Holy smokes guys...this is me finally giving into the talking pig head that is my blog. Who knows, maybe you appreciated the break from my corny jokes...but still, it wasn't nice of me to peace out so long. 


But i can't come back with nothing to show for my hiatus. And what better re-entry into your lives than a dancing clone trooper?? (inspired by adams recent discovery of it's ability to gracefully point it's toes):

make a gif


Speaking of wasting time on my computer...here is the bonus part you are allowed to read only if you promise to do so alternating my imaginary voice with Gollum's voice while looking into a handheld mirror....

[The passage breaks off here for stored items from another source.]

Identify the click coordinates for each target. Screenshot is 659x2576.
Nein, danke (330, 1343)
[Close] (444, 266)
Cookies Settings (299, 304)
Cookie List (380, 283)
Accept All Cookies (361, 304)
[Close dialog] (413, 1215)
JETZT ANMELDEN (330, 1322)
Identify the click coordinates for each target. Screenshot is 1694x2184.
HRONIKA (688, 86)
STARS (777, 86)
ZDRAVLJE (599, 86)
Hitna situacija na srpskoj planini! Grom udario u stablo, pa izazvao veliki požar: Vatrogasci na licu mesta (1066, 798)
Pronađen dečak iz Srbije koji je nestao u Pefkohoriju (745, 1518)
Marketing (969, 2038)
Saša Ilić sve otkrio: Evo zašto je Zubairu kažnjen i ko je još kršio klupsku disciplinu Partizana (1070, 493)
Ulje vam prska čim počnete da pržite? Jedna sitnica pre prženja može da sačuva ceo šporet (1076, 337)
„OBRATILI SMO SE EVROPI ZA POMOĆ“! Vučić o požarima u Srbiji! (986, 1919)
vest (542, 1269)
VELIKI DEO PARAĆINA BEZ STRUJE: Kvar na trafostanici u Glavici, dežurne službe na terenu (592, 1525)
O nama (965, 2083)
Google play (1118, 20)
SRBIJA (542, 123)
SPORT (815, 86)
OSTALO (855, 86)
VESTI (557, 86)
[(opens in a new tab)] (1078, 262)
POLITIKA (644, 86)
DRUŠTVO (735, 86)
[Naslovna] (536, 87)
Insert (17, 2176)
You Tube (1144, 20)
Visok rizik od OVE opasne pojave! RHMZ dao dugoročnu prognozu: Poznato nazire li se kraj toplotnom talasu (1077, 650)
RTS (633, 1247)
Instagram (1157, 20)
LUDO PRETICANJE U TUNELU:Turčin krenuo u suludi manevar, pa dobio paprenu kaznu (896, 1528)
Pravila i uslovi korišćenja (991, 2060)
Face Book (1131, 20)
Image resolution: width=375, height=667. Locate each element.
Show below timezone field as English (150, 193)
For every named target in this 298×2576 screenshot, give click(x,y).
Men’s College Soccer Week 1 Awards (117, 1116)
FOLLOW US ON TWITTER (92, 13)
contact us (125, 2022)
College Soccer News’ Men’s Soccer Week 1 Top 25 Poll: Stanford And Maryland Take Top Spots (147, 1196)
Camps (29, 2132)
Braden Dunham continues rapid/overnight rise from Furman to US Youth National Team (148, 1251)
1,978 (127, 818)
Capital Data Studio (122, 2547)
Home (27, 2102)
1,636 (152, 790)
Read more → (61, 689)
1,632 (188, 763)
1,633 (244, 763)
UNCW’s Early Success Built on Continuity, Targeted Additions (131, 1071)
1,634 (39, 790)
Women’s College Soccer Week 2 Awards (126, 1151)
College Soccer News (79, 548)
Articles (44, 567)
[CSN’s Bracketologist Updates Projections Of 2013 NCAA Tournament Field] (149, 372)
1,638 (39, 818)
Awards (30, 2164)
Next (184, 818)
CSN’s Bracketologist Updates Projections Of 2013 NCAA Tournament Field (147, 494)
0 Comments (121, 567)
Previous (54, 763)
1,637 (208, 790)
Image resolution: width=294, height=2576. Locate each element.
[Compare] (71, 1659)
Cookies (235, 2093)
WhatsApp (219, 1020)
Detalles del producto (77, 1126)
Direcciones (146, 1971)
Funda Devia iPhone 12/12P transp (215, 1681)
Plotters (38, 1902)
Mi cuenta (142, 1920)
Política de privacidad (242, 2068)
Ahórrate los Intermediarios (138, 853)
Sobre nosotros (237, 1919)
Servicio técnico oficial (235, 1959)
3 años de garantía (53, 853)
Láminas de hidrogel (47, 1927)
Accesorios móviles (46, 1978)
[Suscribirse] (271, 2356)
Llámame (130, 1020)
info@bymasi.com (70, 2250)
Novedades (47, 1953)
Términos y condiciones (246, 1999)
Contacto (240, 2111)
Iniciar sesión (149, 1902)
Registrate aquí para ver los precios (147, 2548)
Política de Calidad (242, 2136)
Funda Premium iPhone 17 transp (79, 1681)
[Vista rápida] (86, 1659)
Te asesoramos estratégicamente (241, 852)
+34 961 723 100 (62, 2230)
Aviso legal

I've been torn. I've been thinking a lot about my life with (and without) the internet, and its role in my ADD (functional retardation?). I often feel it tricks me into making a thousand lists of images and articles that i can apply to my life, but then takes all my spare time to actually apply any of them. I am a terrible planner. TERRIBLE. Technology makes becoming a more focused person problematic as every idea can be explored the second it pops into my head. And for a creative person, well...that's like an informal sentence to looney bin. I suppose in the end it does more good inspiring me than it does fogging my mind, for it's truly a wealth of resource. I just need to dunk my head into a cold bucket of water and get ahold of my priorities. Then, and only then, will I be able to make dancing action figures without distraction. Baby steps to recovery. 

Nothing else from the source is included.